Friday, November 12, 2004—4:30-5:30 p.m.
The American Music Center
Videotaped by Randy Nordschow
Transcribed by Randy Nordschow and Frank J. Oteri
Like much of the music I love, Stephen Scott’s music first entered my life on an LP. It was over 20 years ago, when I was a DJ at Columbia University’s radio station WKCR. Stephen Scott’s LP, New Music for Bowed Piano, arrived in the mail with two others—one featuring music by Ingram Marshall, the other by Paul Dresher—all on a record label I had never heard of before called New Albion. In the years since, I’ve actively followed the careers of all three, both as a listener and someone who writes about music. I’ve talked with Ingram for NewMusicBox and I’ve written program notes about Paul Dresher. But, until now, I was never able to verbally catch up with Stephen Scott until he came to visit us at the American Music Center.
In some ways, Stephen Scott is the most methodical of these three postminimalist composers who all made minimalism less methodical in very different ways. Not in terms of compositional techniques, but in terms of his sonic vocabulary: all of his work on recordings and most of the music he composes is for his own ensemble of musicians who bow, hammer, scrape, and do any number of other activities inside a grand piano.

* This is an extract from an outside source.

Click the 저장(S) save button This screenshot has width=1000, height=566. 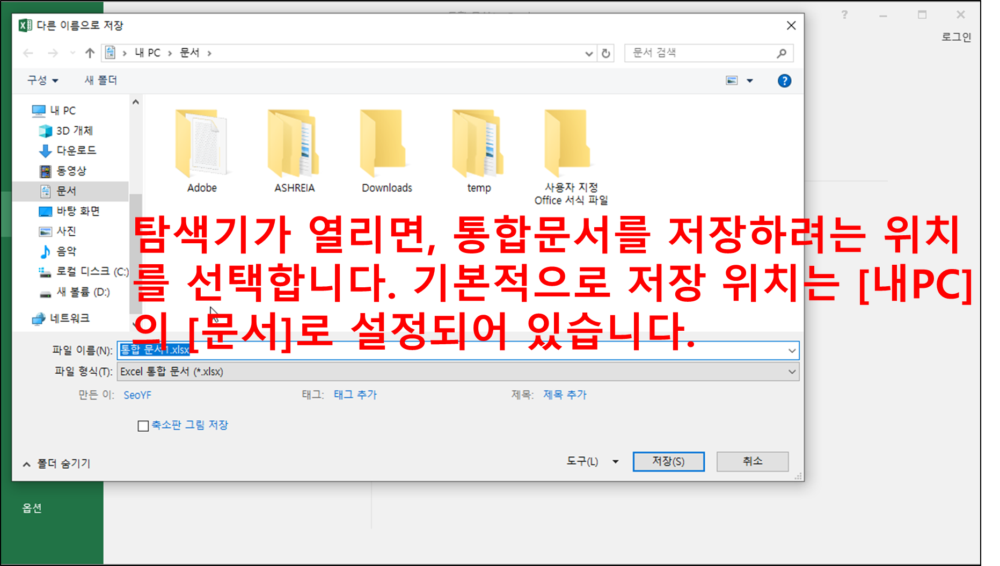668,461
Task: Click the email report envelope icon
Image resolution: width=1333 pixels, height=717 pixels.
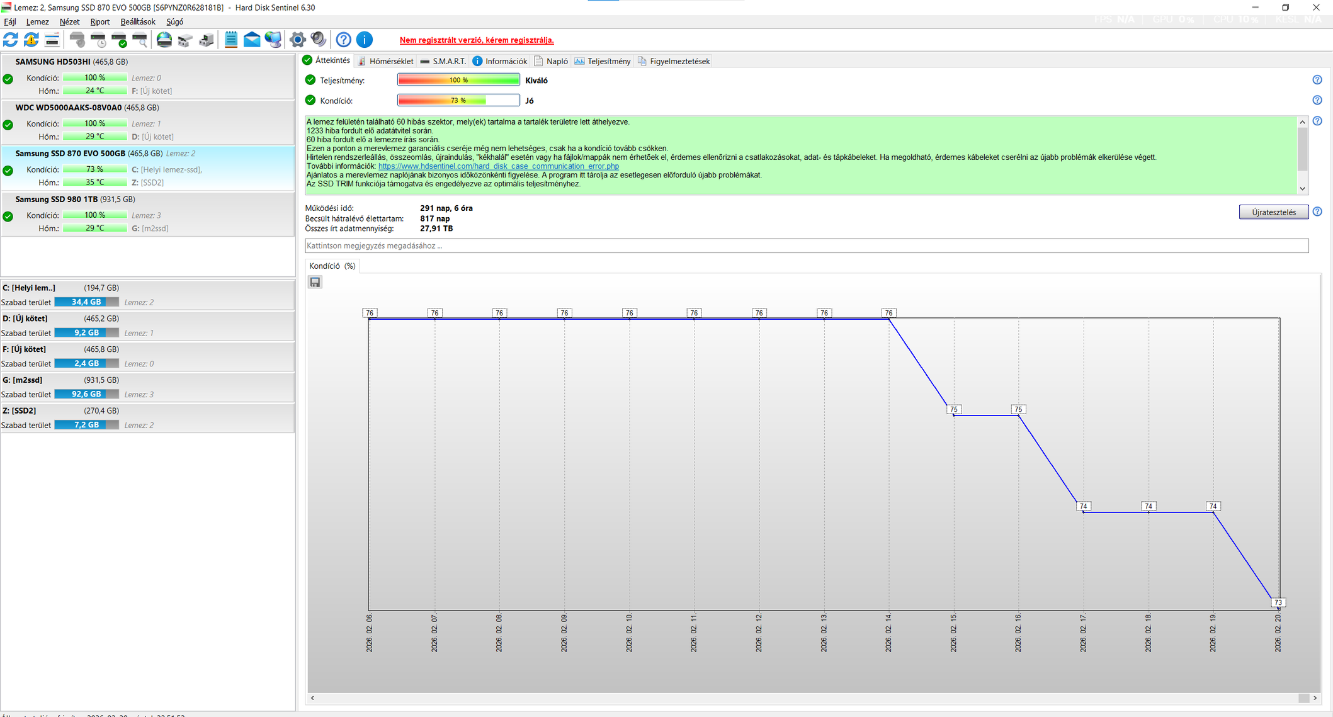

To this day, aside from this brief video of his piece Entrada, I’ve never “seen” his music live. Live performances of his music are not so easy to come by due to specialization involved, but every recording that’s ever come out has been in heavy rotation at home. I’m a huge fan so I had a million questions to ask him about minute details of how this music is conceived and executed. This talk gets very detailed—sort of an everything-you-ever-wanted-to-know-about-the-insides-of-a-piano-and-weren’t-afraid-to-ask approach—and, as such, is a bit of an indulgence. But I think it’s an indulgence worth indulging. Listen to the music and watch the video, and you’ll find yourself asking some of the questions I did.